Much of Crocker’s language elsewhere pays homage to the ’70s—the 1870s. Bloody Gulch, the scene of Custer’s latest stand, stands as a place where men are men and Chinese men are “Chinamen.” If you want to “wet your whistle,” you do so with “sarsaparilla.” The s-word, “Sam Hill,” substitutes for the f-word as the favored curse. For readers jarred by the frequent use of “redskins,” Crocker occasionally substitutes “Injuns,” not exactly a concession to modern mores.
Sex roles, pronounced and persistent, transport the reader far from 2018.
“This is the West, Miss Saint-Jean,” Custer declares. “[M]en without women, nothing to write home about. Not every place is civilized.”
“A woman expects a man to be capable—to be handy—to do something, to be something,” the leader of a troupe of dancers tells Custer.
She explains to another woman, “Never do something when a man can do it for you. They’re the ones who need things to do—and they might as well do them for us. Our job, dearie, is to keep them busy, preoccupied, and entertained. Not a bad racket once you get the hang of it.” The males protect the females, and the females protect their roles. All this either amuses or annoys, depending on the reader’s conception of the past. But it seems, even if emphasized to the point of caricature at times, to describe the past on its own terms—not ours.
The story, told loosely as a letter to Custer’s beloved, reads as a scavenger hunt of cowboy literature—a genre beloved by Dwight Eisenhower and other alleged simpletons but regarded by critics as ranking somewhere between romance novels and detective fiction in value. Custer collects Chinese acrobats and beautiful can-can dancers here, Yankee and rebel cowboys there. The last-in-class West Point ’61 graduate gets a tattoo—“I had rarely seen a tattoo before, even on sailors, and you can imagine my dismay when Scalp-Not-My-Woman (who was unmarked herself) told me that this was part of my induction: I was to be tattooed as a Boyanama Sioux”—from his Indian captives.
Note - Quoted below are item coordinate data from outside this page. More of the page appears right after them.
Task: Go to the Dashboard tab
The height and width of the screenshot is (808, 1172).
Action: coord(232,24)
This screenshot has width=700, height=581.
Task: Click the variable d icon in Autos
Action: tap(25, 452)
A battle between beleaguered townsfolk and their corporate masters ensues, with Custer, of course, leading the good guys. The boy-general, here a man in temperament, appears fonder of strategery than of “charge,” but reflections on his previous disaster escape the printed page. A treasure hunt naturally concludes the action.
Armstrong, published by Regnery Fiction, styles itself as conservative fiction. Crocker’s characters embrace rather than rebel against the gender roles of their time, and they discuss Abraham Lincoln, Robert E. Lee, and other recently departed political figures of their times. But the author does not look to offer a tract under the guise of a novel, an increasingly common approach. With the literature aisle reading more and more like the politics shelf, conservative fiction, a subgenre that consciously places a political descriptive in its name, curiously seeks not to mirror politicized fiction from a Right perspective, but to write from a perspective largely devoid of politics. One sees this, at least, in Crocker’s offering and also at the website Liberty Island, a leading repository of “conservative” fiction whose qualification for that designation mostly stems from its abstention from overtly political themes.
Armstrong seeks to change neither your mind nor the world. It succeeds in its modest aspirations—to tell a few jokes, and to tell a good story. Crocker’s character makes for a fitting symbol of the tiny “conservative fiction” genre: not dead, but marked—with a tribal tattoo, in faux-Indian Custer’s case—as something other than what it is.